Read the full story at The Register-Guard.

Sunwest brokers to pay up

A court-appointed receiver has ordered brokers to pay back $11 million in Sunwest Management commissions.

The receiver says the 24 brokers — 11 of whom are from Oregon — “unjustly enriched” themselves after convincing investors to pour hundreds of millions of dollars into the company.

Before it crashed in the summer of 2008, Sunwest was one of the fastest-growing companies in its industry, expanding from 20 senior housing facilities to 280 in seven years. A network of in-house and independent brokers convinced individual investors to put $430 million into the operation.

Over time, [received Michael Grassmueck] alleges, Sunwest became dependent on that investor money to stay alive.

Read the full story at OregonLive.com.

Transpo groups want tax money

A group of associations that includes paving suppliers and trade unions have signed onto a letter urging U.S. senators not to divert money from the Highway Trust Fund.

The groups are opposing a federal climate bill that could take money from the federal gas tax, which currently goes into the Highway Trust Fund to pay for transportation projects.

The federal gas tax puts 18.4 cents per gallon of gas sold into the federal Highway Trust Fund.
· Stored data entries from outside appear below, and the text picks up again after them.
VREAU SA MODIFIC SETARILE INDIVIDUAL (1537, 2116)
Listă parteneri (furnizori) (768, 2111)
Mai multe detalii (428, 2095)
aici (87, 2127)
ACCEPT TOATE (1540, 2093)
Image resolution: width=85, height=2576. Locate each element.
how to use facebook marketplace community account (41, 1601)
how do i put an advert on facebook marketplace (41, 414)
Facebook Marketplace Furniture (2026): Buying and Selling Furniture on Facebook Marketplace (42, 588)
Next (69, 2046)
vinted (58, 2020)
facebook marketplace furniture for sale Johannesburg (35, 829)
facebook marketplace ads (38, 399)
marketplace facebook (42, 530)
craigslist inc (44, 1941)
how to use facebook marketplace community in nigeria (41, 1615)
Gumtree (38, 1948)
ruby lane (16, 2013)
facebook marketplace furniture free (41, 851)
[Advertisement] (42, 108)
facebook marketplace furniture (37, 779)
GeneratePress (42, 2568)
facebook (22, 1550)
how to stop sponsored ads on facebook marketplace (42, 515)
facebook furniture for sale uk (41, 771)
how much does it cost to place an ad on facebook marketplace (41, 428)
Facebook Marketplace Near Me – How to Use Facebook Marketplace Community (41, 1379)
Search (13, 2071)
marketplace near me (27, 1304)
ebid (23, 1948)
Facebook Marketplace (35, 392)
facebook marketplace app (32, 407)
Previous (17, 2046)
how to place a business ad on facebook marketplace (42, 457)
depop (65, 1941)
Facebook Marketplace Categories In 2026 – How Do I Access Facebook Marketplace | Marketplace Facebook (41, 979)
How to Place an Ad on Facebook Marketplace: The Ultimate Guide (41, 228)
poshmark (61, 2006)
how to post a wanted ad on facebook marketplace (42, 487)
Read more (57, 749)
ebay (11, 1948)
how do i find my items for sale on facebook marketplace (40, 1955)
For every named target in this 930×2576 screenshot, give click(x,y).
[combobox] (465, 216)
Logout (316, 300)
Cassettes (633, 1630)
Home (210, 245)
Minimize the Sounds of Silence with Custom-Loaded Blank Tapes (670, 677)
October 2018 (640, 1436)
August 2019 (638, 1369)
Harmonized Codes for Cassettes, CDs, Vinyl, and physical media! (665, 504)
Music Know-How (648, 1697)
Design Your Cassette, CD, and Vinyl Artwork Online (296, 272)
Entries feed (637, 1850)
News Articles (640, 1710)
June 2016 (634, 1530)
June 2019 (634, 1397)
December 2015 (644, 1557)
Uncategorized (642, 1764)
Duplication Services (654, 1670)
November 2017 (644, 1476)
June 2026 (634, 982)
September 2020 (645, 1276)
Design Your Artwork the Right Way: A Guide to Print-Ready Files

That fund already fails to keep up with the need for transportation projects, requiring emergency transfers to stay solvent.

According to federal Department of Transportation estimates, it would take more than $30 billion more per year to just maintain the country’s existing transportation system, said Tony Dorsey, spokesman for the American Association of State Highway and Transportation Officials. “To divert money from the Highway Trust Fund, used to pay for projects that are critically important right now, there is no wiggle room here to be moving money anywhere,” he said.

Read the full story at the Daily Journal of Commerce.

Kruse Way loses its luster

Kruse Way was once among the most attractive commercial real-estate spots, with an ideal location and 2.3 million square feet of Class A office space.

But now many hard-hit businesses are leaving Kruse Way for locations with more affordable spaces, including downtown Portland.

According to Patricia Raicht, vice president at Grubb & Ellis, Kruse Way’s vacancy rate for the fourth quarter of 2009 was 21.1%, one of the highest in the Portland-metro area. And when numbers for the first quarter of 2010 are released later this month, she doesn’t expect them to be much different.

“Kruse Way had been our bulletproof submarket for many years,” Raicht said. “But the financial services, mortgage and other firms that clustered there were hit hard by this slowdown, and they closed, consolidated or reduced their space.”